Na primeira fase, o SPED Fiscal substituirá os Livros de Registros de Entrada e Saídas, Livros de Apuração de ICMS e IPI, além do Livro de Inventário. Já o SPED Contábil substituirá os Livros Contábeis Razão e Diário.
Já este ano, aproximadamente 12.000 Empresas tributadas pelo Lucro Real estão obrigadas a entregar o SPED Contábil em Junho de 2009 com dados da Contabilidade de 2008. No próximo ano estarão obrigadas também ao SPED Fiscal já a partir de Janeiro.
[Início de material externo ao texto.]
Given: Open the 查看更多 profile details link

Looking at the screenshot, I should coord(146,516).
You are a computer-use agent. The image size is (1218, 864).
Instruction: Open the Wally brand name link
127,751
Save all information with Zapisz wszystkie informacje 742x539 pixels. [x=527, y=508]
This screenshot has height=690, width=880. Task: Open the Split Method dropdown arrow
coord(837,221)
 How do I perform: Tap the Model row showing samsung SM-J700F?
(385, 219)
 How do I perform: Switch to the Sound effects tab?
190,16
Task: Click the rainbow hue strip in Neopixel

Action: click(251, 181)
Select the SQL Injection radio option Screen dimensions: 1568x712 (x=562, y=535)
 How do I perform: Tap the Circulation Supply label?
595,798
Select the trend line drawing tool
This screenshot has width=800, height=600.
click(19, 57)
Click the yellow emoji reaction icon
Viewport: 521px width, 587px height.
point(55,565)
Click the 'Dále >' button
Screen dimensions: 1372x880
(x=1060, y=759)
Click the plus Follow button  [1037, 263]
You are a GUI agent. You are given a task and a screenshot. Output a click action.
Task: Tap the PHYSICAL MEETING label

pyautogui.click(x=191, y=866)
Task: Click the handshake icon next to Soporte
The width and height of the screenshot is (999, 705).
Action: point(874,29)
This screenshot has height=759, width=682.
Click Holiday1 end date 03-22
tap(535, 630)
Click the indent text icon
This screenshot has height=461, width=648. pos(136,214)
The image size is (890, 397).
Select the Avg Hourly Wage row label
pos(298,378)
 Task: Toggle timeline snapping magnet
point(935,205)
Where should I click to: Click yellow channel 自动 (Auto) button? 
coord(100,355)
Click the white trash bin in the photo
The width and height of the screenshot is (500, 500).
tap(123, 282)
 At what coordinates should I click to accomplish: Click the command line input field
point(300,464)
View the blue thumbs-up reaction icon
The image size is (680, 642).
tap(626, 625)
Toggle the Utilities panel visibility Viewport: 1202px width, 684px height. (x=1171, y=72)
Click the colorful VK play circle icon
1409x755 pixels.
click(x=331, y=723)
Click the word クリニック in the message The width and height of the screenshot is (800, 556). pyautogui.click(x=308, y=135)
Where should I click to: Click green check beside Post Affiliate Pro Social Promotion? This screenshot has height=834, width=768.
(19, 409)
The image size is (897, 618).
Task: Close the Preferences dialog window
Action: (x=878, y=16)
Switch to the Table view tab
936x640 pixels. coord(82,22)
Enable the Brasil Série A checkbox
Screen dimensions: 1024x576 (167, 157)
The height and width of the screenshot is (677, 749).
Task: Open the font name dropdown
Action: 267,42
É bom lembrar que em 2009 as demais Empresas tributadas pelo Lucro Real estarão Obrigadas ao SPED Contábil e Fiscal.
Apesar do cunho Fiscal e Contábil, o Primeiro paradigma que deve-se quebrar é que o SPED não é um projeto restrito das áreas fiscal e de TI das Empresas, é na verdade um Projeto Corporativo. Isto porque, na implementação de um projeto SPED várias áreas, processos e sistemas de informação das Empresas devem ser revistos ou ate mesmo criados, objetivando-se disponibilizar para o sistema fiscal as informações requeridas pela nova legislação do SPED.
A titulo de informação, quando falamos das IN´s 86 e 89, estamos tratando de um conjunto de aproximadamente 400 informações, quando falamos de SPED este numero pode chegar a 1650 na fase 1 SPEDs Fiscal e Contábil, e um conjunto maior a ser definido na Fase 2 prevista para Agosto de 2008 quando serão definidos os Leiautes dos Livros de Produção, Ativo Fixo, Prestação e Serviços e o E-Lalur.
Para algumas empresas, o impacto é tão significativo que alem de rever processos, algumas terão que se reinventar. Alguém pode imaginar uma Empresa de armazenamento de Documentos Fiscais e Livros Contábeis daqui a 5 anos ?. Outras necessitarão de atualizar seus ERPs, senão não reimplanta-los.
Para outras Empresas, é uma oportunidade de rever processos e sistemas para que tragam maior dinamismo as operações, com reduções de custo e risco.
É importante esse destaque de que o SPED também trás oportunidades de melhoria de processos , reduções de custo ( papel, impressão, armazenamento e automatização de processos hoje feitos manualmente) , além unificação de dados da Empresas permitindo uma melhor Gestão da Informação.
Outro ponto importante que não deve ser esquecido no pós implantação e o treinamento e capacitação dos colaboradores nos novos processos, a atualização das Documentações de Processos para atendimentos da SOX e ISO´s.
O segundo semestre deste ano deverá ser de muito trabalho para as Empresas se adaptarem a nova legislação fiscal, por isso, seus Gestores devem estar atentos para não colocarem suas empresas em exposição fiscal no próximo ano por não entrega da nova obrigação.